### Written tasks
- 1) Decide whether each statement below agrees with the San Serriffe coin text. Answer yes or no for (a), (b) and (c), quoting the deciding words of the text. (a) Morris founded the Bird & Bull Printing Press in 1958. (b) The coins were engraved by Rosemary Tottoroto. (c) The gold pieces were given out to the public.
- 2) According to the San Serriffe coin text, how many pieces were coined in .999 fine silver?
- 3) Please pick up the San Serriffe coin text from its last sentence and carry it on.

### Excerpted text
━━━━━━━━

Conception and developmentEdit
In 1977, Henry Morris (1925/26–), an American numismatist and printer known for founding the Bird & Bull Printing Press in 1958, came across the fictional article in The Guardian claiming the existence of the "Republic of San Serriffe". Having never heard of such a country before, Morris eventually realized the article in The Guardian was a hoax, and sent congratulations to the newspaper for devising such a believable joke.
Later, Morris became interested in privately creating coins. He received information from a local numismatist concerning coin manufacturers and steps for preparing a pair of dies for minting. He ultimately chose to issue his coins in 1988, on the 30th anniversary of the establishment of the Bird & Bull Printing Press, and attributed them to the Republic of San Serriffe. Under coordination by Stella L. Blazier, the piece was designed by Rosemary Tottoroto and engraved by Kenneth D. Douglas. A total of 500 pieces were coined in .999 fine silver, 155 each in antiqued bronze and aluminum, and 5 in .999 fine gold. The gold pieces were not distributed to the public.

━━━━━━━━

### Given records
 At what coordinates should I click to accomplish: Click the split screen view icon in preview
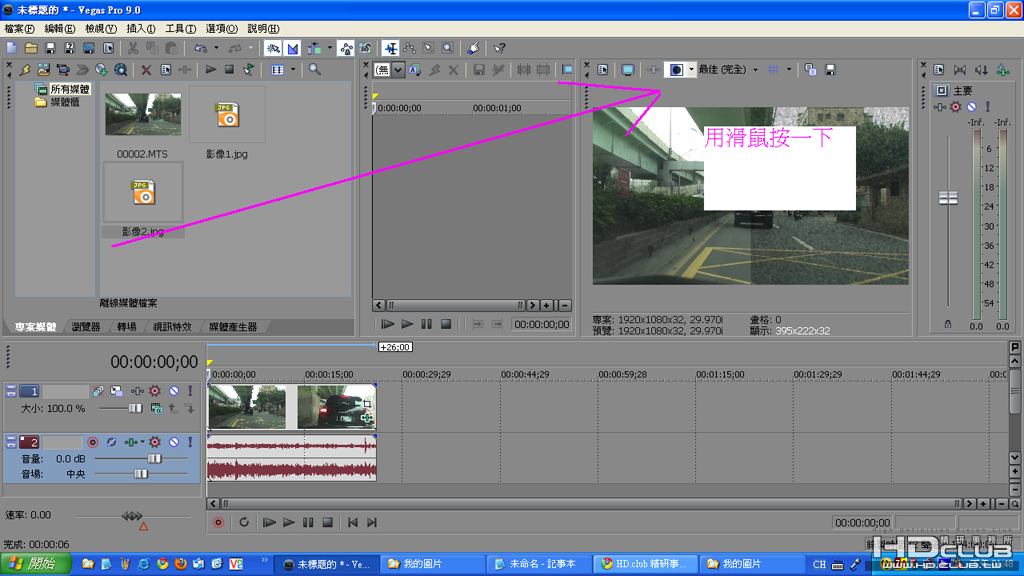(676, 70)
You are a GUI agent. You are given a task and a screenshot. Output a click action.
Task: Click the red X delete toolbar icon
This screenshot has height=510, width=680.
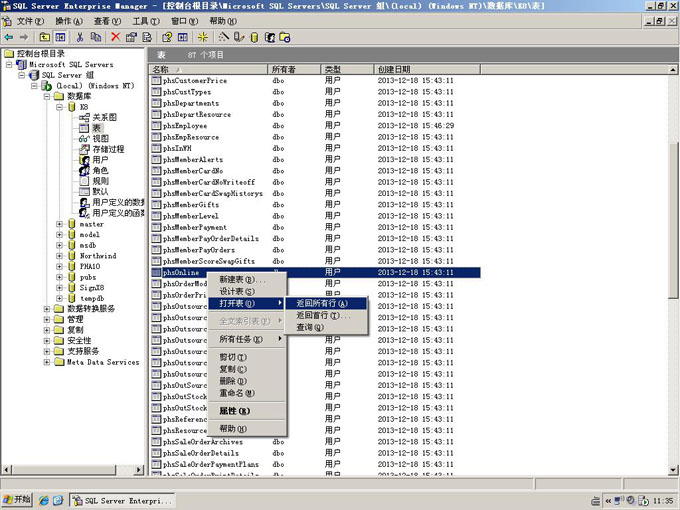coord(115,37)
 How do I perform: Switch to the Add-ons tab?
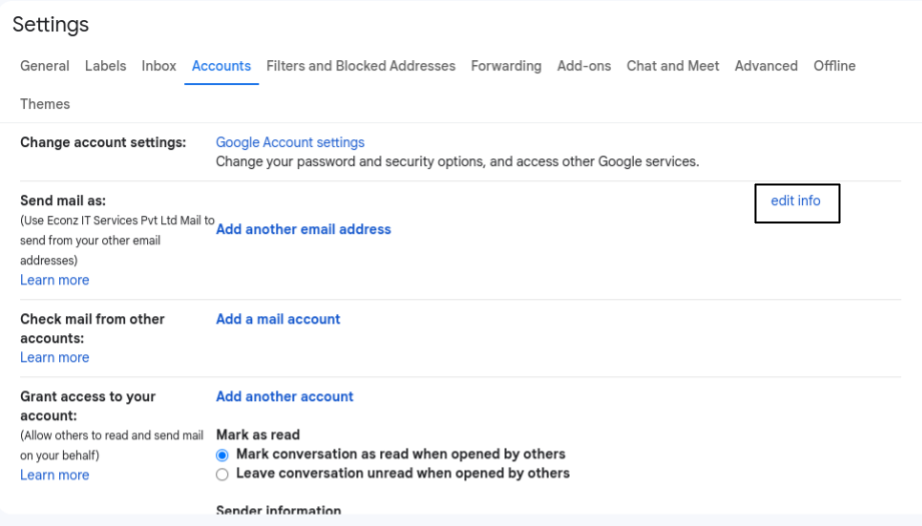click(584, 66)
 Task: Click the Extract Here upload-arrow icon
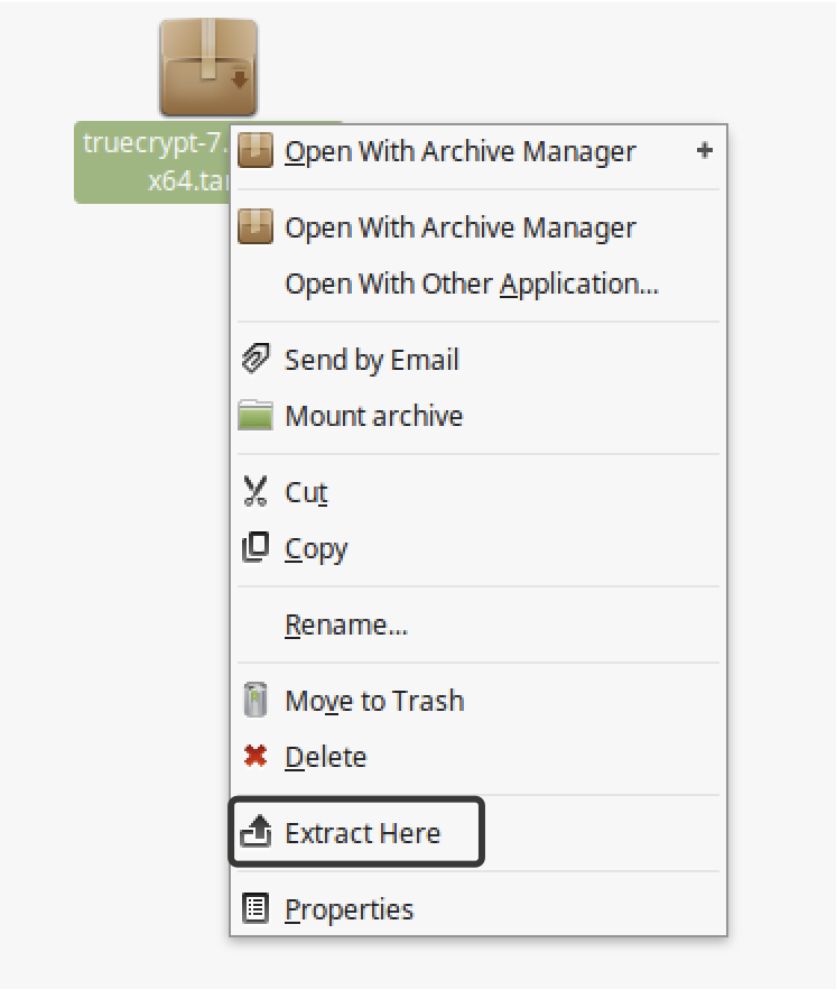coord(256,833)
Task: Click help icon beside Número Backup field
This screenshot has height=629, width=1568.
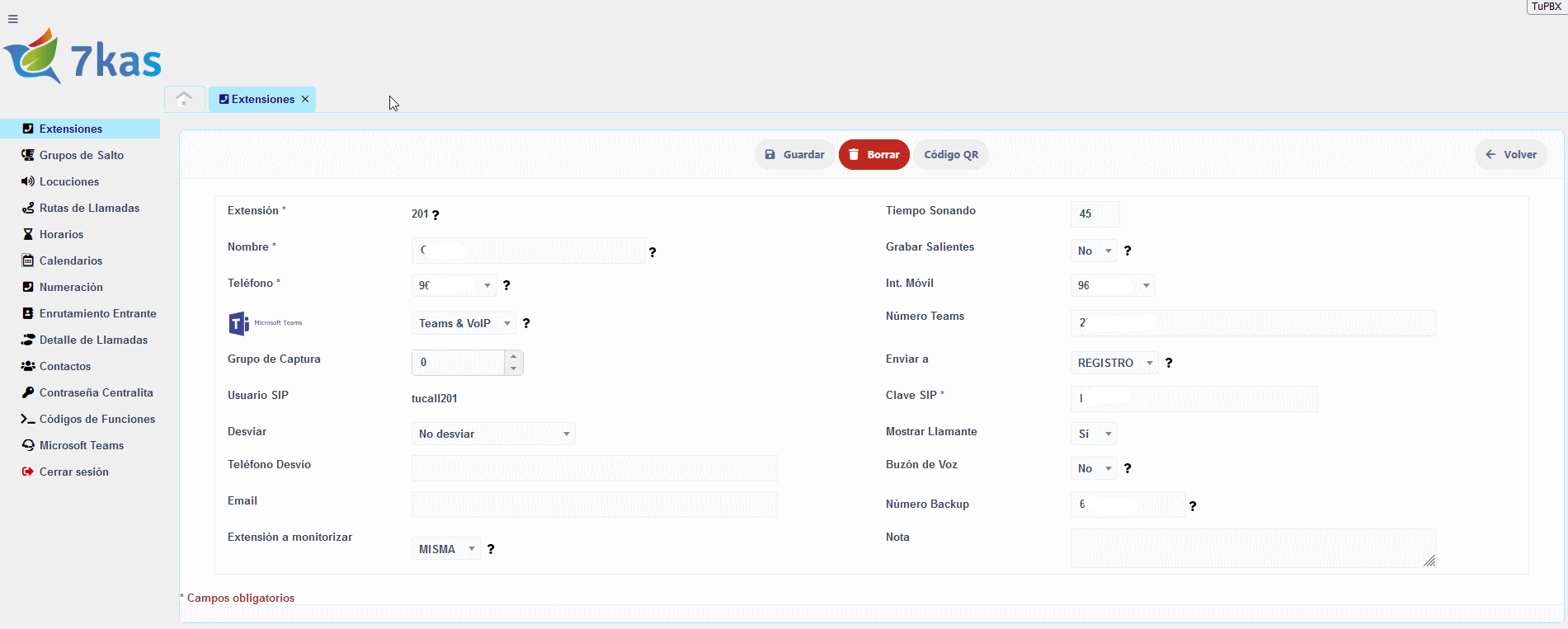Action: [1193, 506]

━━━━━━━━

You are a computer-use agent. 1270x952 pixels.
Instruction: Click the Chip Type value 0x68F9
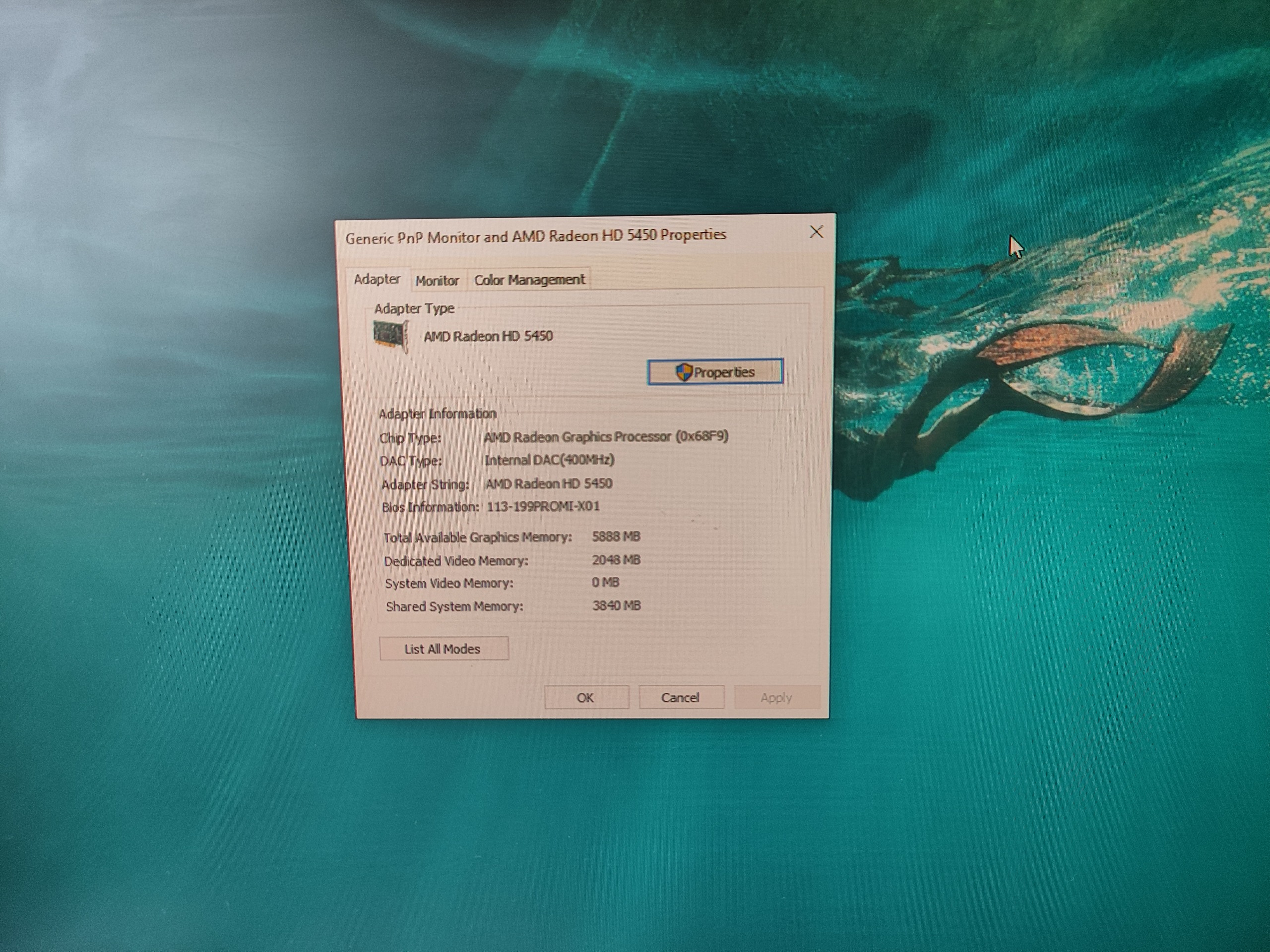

━━━━━━━━

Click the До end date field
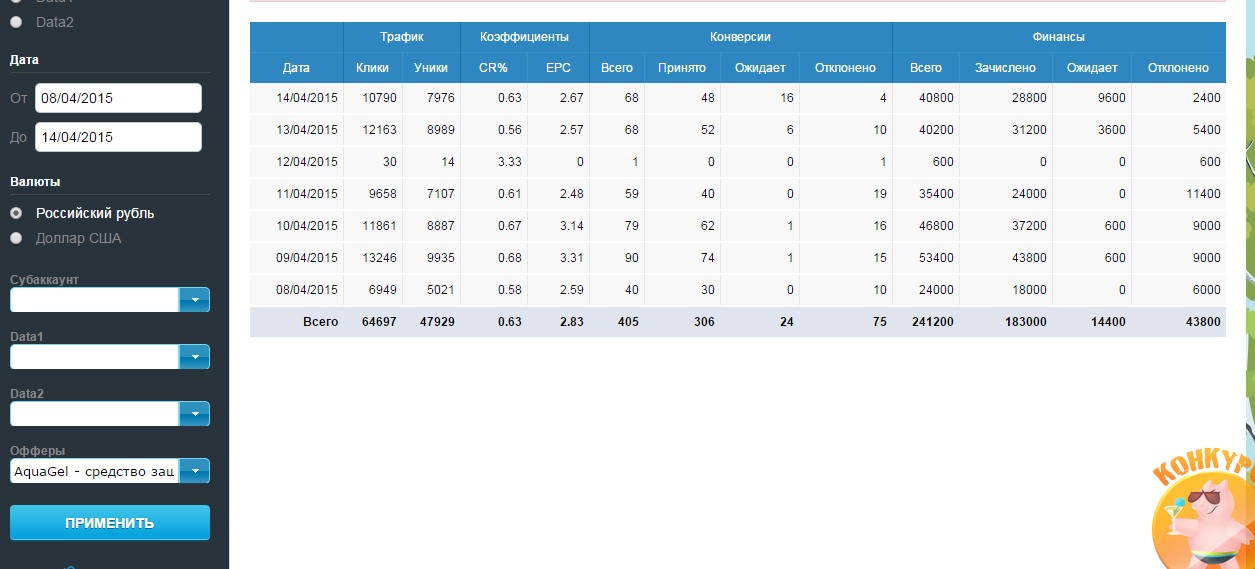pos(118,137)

━━━━━━━━

### Results in order
- 1)
(a) Yes: "known for founding the Bird & Bull Printing Press in 1958"
(b) No: "designed by Rosemary Tottoroto and engraved by Kenneth D. Douglas"
(c) No: "The gold pieces were not distributed to the public."

- 2) 500 pieces were coined in .999 fine silver.

- 3)
The coin was produced in four metals: .999 fine silver, aluminum, antiqued bronze, and .999 fine gold. The silver piece has a mass of approximately 31.103 grams and bears a partially reeded edge with a number between 1 and 500, representing which of the 500 examples the piece is. Examples composed of aluminum, bronze, and gold simply have a reeded edge without a number. All four compositions are round in shape. Featured in the center of the obverse are the dates "1958 - 1988" inside a rectangular border. Above is a depiction of a bird and below is one of a bull. Both of these illustrations are similar in appearance to those found in the logo of the Bird & Bull Printing Press. Printed along the upper rim of the coin is the legend "BIRD & BULL PRINTING PRESS", starting upwards at the left periphery, arching downward at the top, and concluding at the right rim. The remainder of the coin's boundary is occupied by the Latin proverb "JUCUNDI ACTI LABORES", which is often translated to English as "work that is all done is delightful". Such a legend is separated from the text at the top of the coin by two floral designs. Displayed in the middle of the reverse, in the center of a square border, is an adaptation of the owl (Athene noctua) and olive branch featured on currency of Classical Athens. Directly below this depiction is the date of production, "1988". The fictional state title "REPUBLIC OF SAN SERRIFFE" is inscribed along the upper rim of the coin, commencing upward at the middle left rim, arching downward at the top, and concluding at the center right periphery. Printed along the remainder of the piece's boundary is the "value" reading "100 CORONAS", which is separated from the state title by floral features at either side of the coin.
All examples of the piece bear a proof finish.